# south florida store:broken spokes



## blacklabel (Jan 12, 2007)

I just heard about a LBS, called broken spokes that specializes in used bikes ( all kinds) 
they do not have a website, has any one been there, is it worth my time?


----------



## Syndicate 3 (Jun 13, 2008)

I live in South Florida and have never heard of it at all.


----------



## blacklabel (Jan 12, 2007)

it was advertised in The New Times


----------



## jsevil (May 28, 2004)

Never heard of it


----------



## Nimitz (Jul 8, 2004)

me neither...I called up every damn store I could find when looking for my caad9....
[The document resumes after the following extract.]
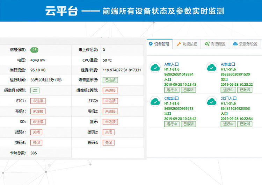Click the wrench icon on 功能按钮 tab

pos(179,44)
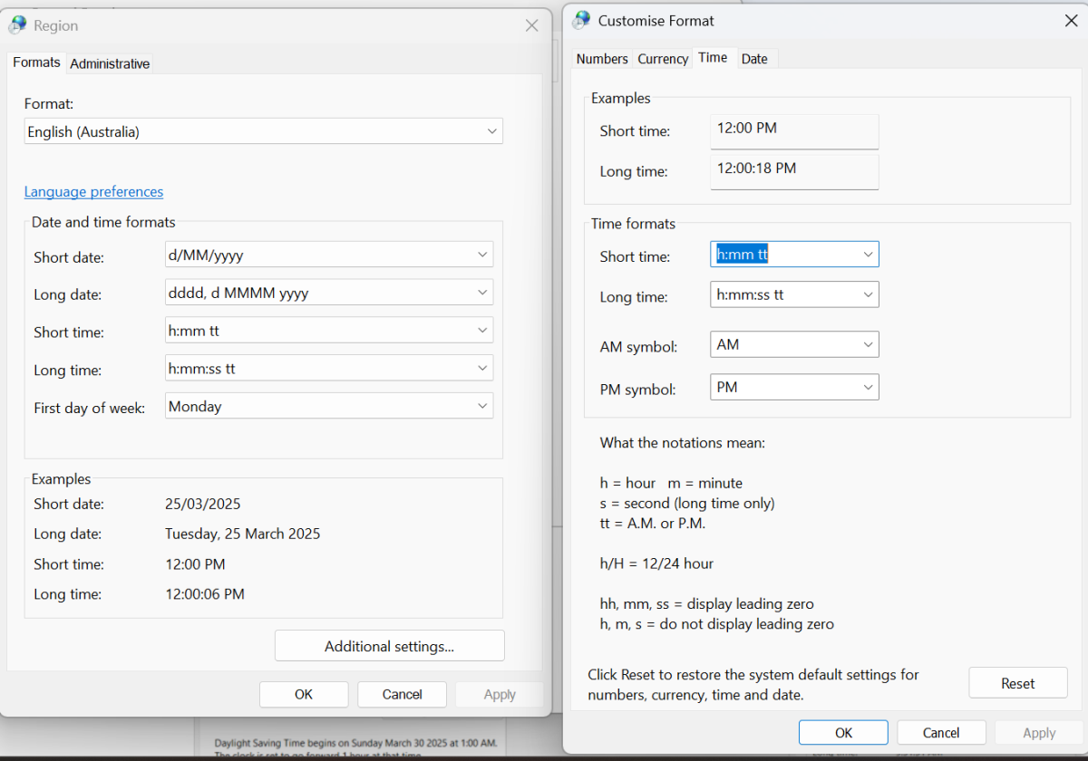
Task: Click the Additional settings button
Action: click(x=389, y=645)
for the rest of you guys...where at in south FL?

Chad


----------



## kermit (Dec 7, 2004)

I looked for it and the yellow pages comes up with it on NW 104 street and 7th avenue, right off I-95, Not a "GREAT" part of town. It says the shop has been around since the 40's I hadn't heard of it either. My guess is older or low end bikes. Your call. Don't leave anything in your car you don't want to loose.


----------



## Centuryx3 (Jul 21, 2005)

I buy my Hammer Gel there. Better prices than any other shop I have seen. The owner is a decent person, and knowledgeable about bicycles. I have not seen a fancy road bike there, but I have seen lots of more utilitarian bicycles. It is immediately North of the 103 Street exit of I95. Look for the bicycles on the East side of 7 Avenue.


----------